• Consignes de l'exercice
[a] Répondez à ces questions sur le cas clinique :
(i) Quelle rééducation est mise en place dès le C.P., et pour quelles difficultés ?
(ii) Qu'est-ce qui apparaît en même temps qu'un nouveau déménagement ?
(iii) Pourquoi l'épouse empêche-t-elle le patient de poursuivre son activité sportive ?
[b] Rédigez la suite du cas clinique sur les troubles somatiques du patient, après sa dernière phrase.

Rapidement, la scolarité s'avère difficile. Une rééducation psychomotrice, mise en place dès le C.P., pour des difficultés d'orientation dans l'espace, déclenche une phase d'énurésie qui disparaît, exactement en même temps qu'un système de "trucs" intériorisé pour le repérage spatial se met en place. De même, une scolarité difficile se traduit par un forcing sur le plan des cours de rattrapage. C'est alors que différentes cassures ou passages à l'acte somatique se font jour : successivement, il se casse le bras puis la jambe dans la tension de l'école ou la détente d'un match de football. Ceci démontre bien l'aspect pulsionnel et non symbolique du problème corporel.

Avant l'apparition de ce trouble important qu'est la recto colite hémorragique, des céphalées apparaissent en même temps qu'un nouveau déménagement. Une expérience d'insatisfaction réelle se répète à vide, sur un mode dépourvu de tout imaginaire, qui rend présente l'absence de structuration personnelle transparaissant ici dans la manière de se situer sans organisation dans l'espace. Car, dans ces déménagements forcés - de l'avis du patient - ses références, créées de l'extérieur, tout comme son être, s'effondrent. Par la suite, un nouveau changement intervient du fait de son mariage car son épouse juge trop dangereux son activité sportive et l'empêche de la poursuivre, et parce qu'un nouveau travail l'occupe près de son domicile, ce qui crée une situation bloquée sur le plan de la motricité. La chute dans le somatique s'intensifie avec la recto colite hémorragique ; elle est fonction d'une impasse personnelle et pulsionnelle à laquelle vient se fixer l'absence de travail de l'imaginaire. C'est ici que s'impose la non existence de l'imaginaire corporel.

[Données d'ancrage de captures d'écran]
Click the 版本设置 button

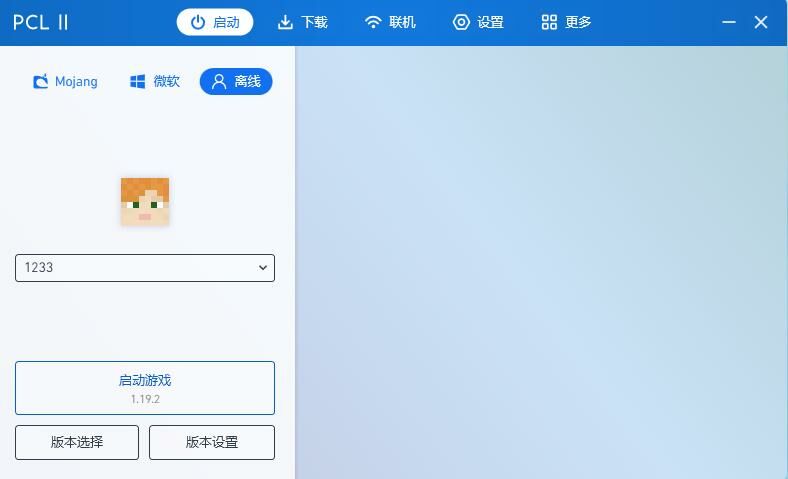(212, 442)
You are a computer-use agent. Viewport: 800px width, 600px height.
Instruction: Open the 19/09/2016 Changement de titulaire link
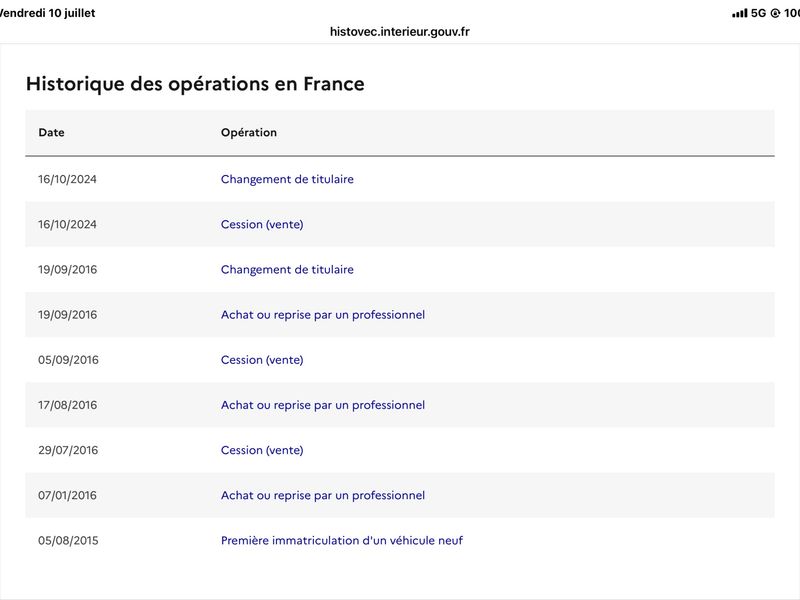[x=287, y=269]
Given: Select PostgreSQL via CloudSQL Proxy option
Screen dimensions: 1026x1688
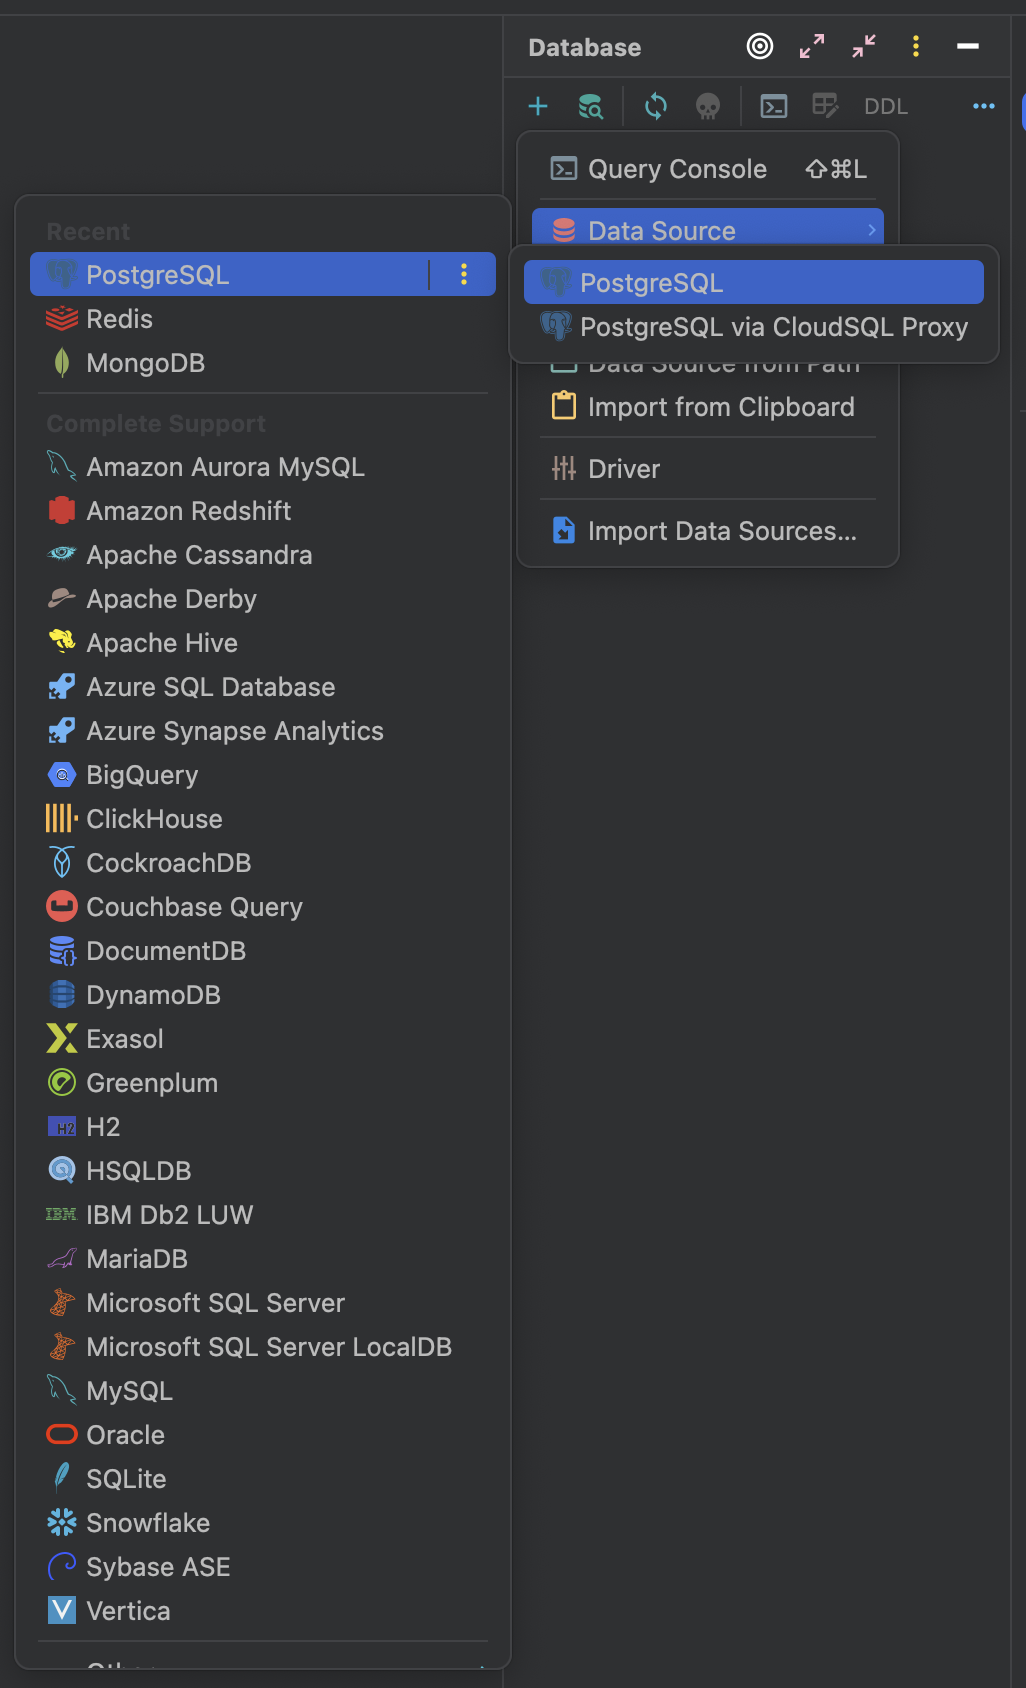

...

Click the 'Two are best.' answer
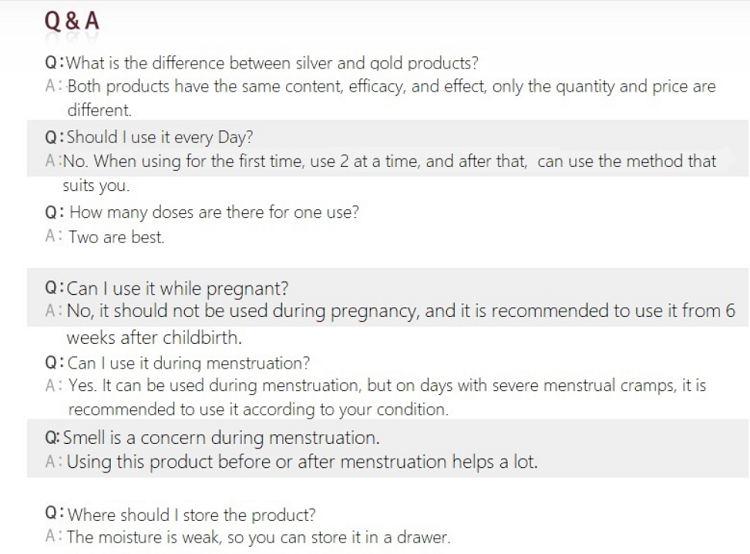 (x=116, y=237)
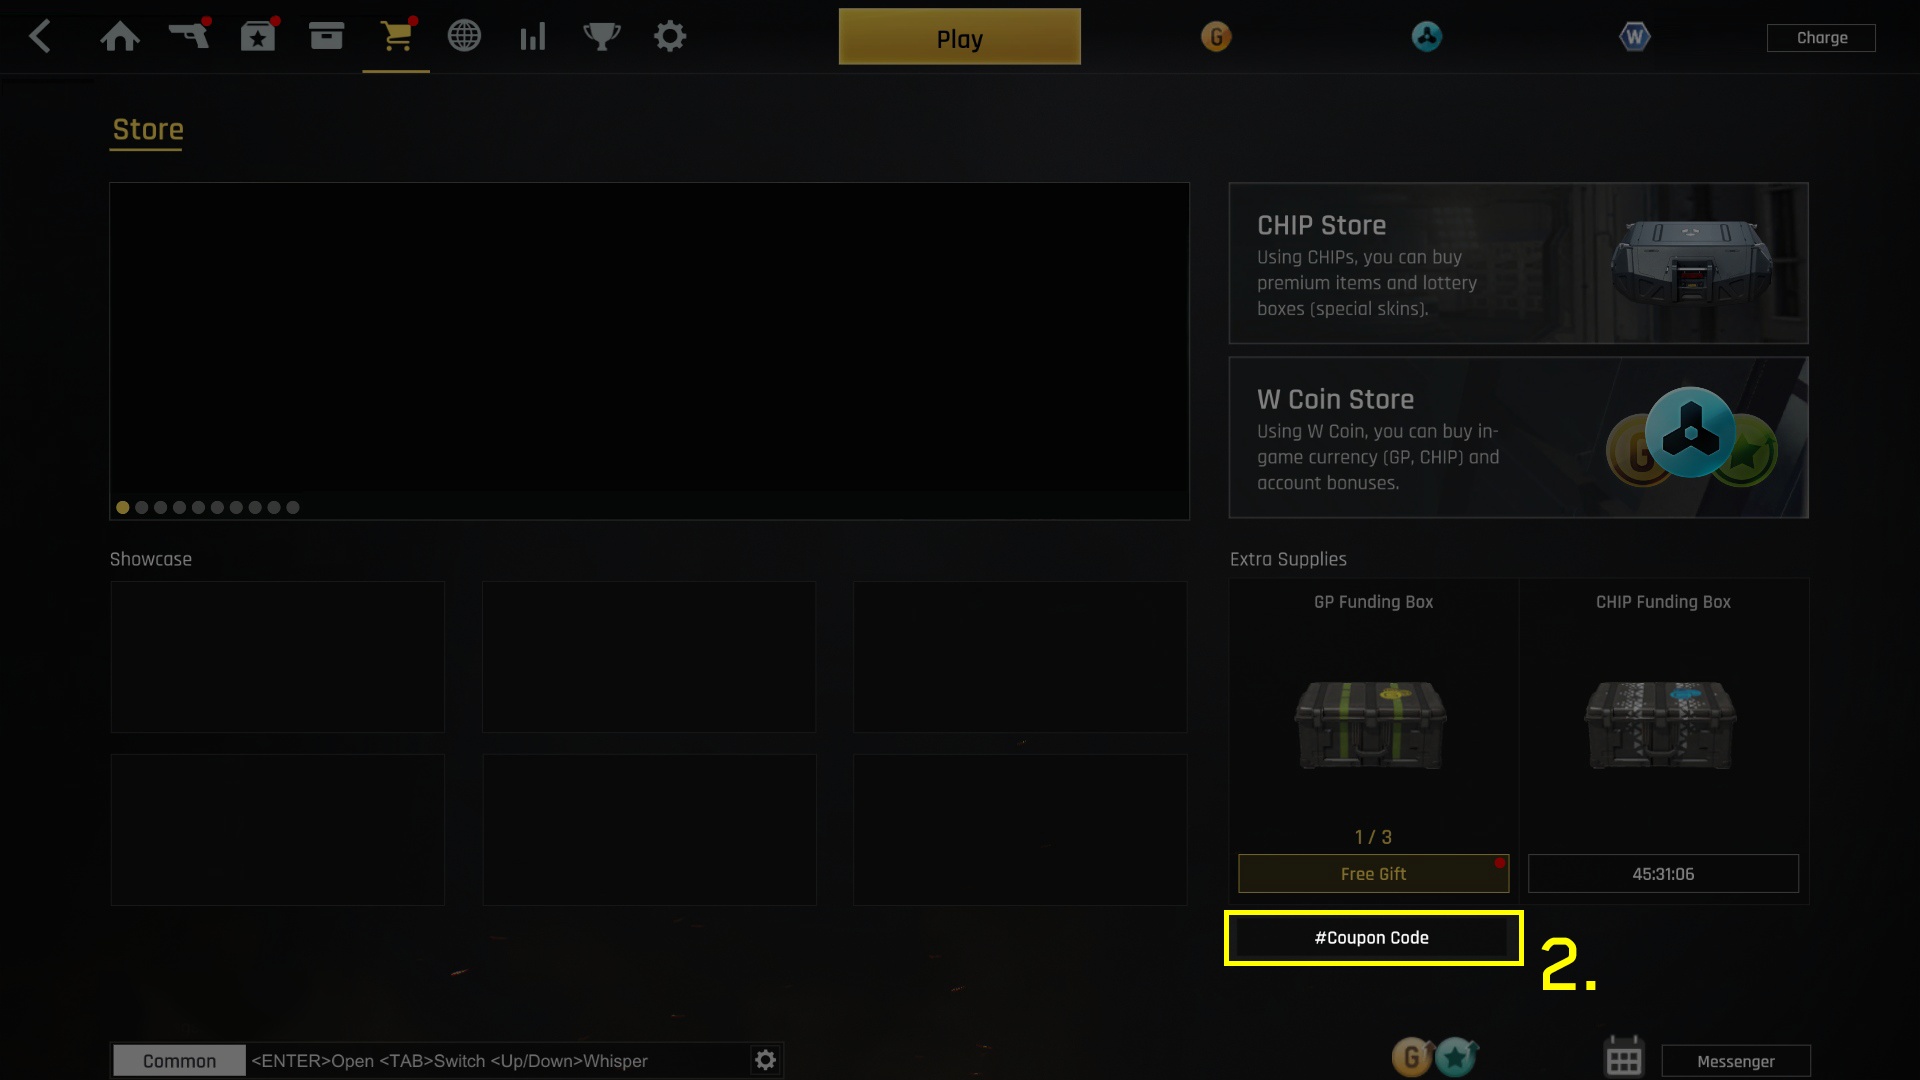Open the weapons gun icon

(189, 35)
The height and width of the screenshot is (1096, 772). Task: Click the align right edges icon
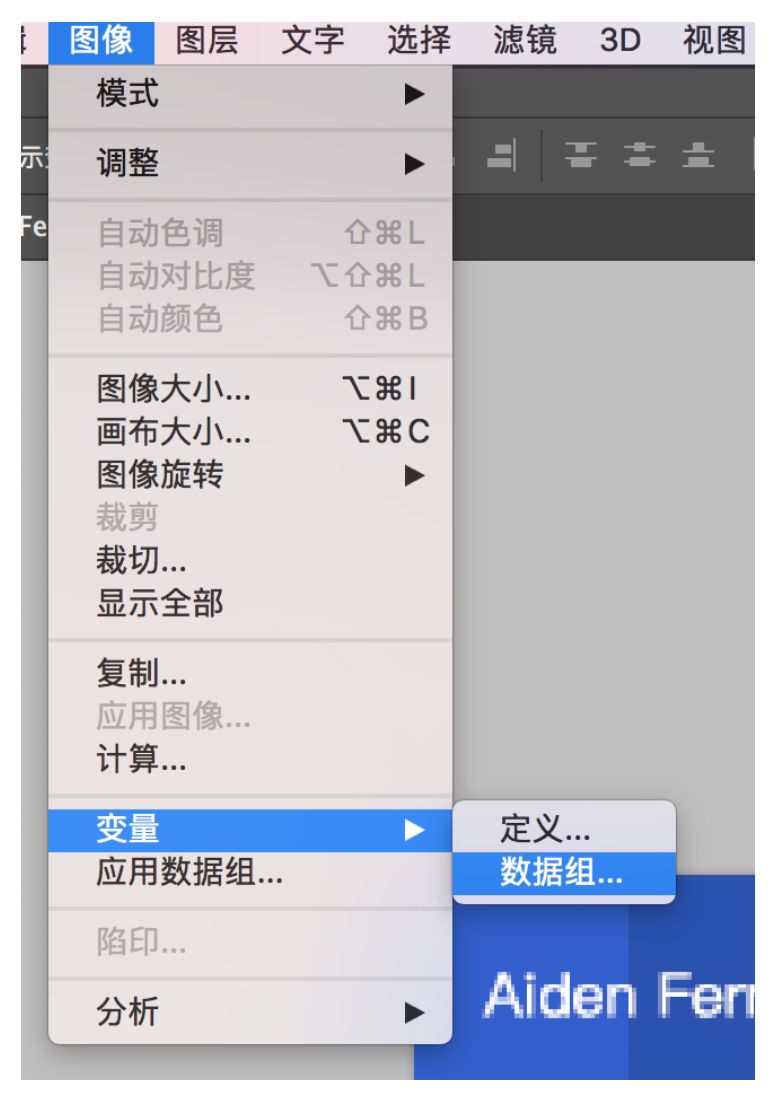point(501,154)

• Réponses proposées
[a]
(i) Une rééducation psychomotrice, pour des difficultés d'orientation dans l'espace.
(ii) Des céphalées.
(iii) Elle juge cette activité trop dangereuse.

[b]
Pour comprendre la dynamique de ces deux éléments, il importe de revenir aux différents processus de somatisation. On remarque d'abord qu'ils ne dégagent pas un aspect symbolique du corporel. Ensuite, si, tout au long de ce qui précède, l'accent n'est pas mis sur la dimension de l'imaginaire, c'est que celle-ci se trouve occultée, voire refoulée autant dans l'investissement corporel de ce patient que dans tout le processus de pensée. En effet, le sujet expose sa vie comme une suite d'opérations banales, sans imagination, sans création subjective. De ce fait, il n'a pas la possibilité intellectuelle de se dégager d'un récit où tout sera d'une remarquable précision descriptive, avec un souci du détail, une référence explicite" aux lieux et dates, ce qui vient corroborer le tableau psychologique clinique d'une catégorie de recto-colite hémorragique décrite dans l'abord psychosomatique en gastro-entérologie, de S. Bonfils, J.C. Hachette et O. Danne, repris autrement par Sami-Ali dans le cadre de la pathologie du banal.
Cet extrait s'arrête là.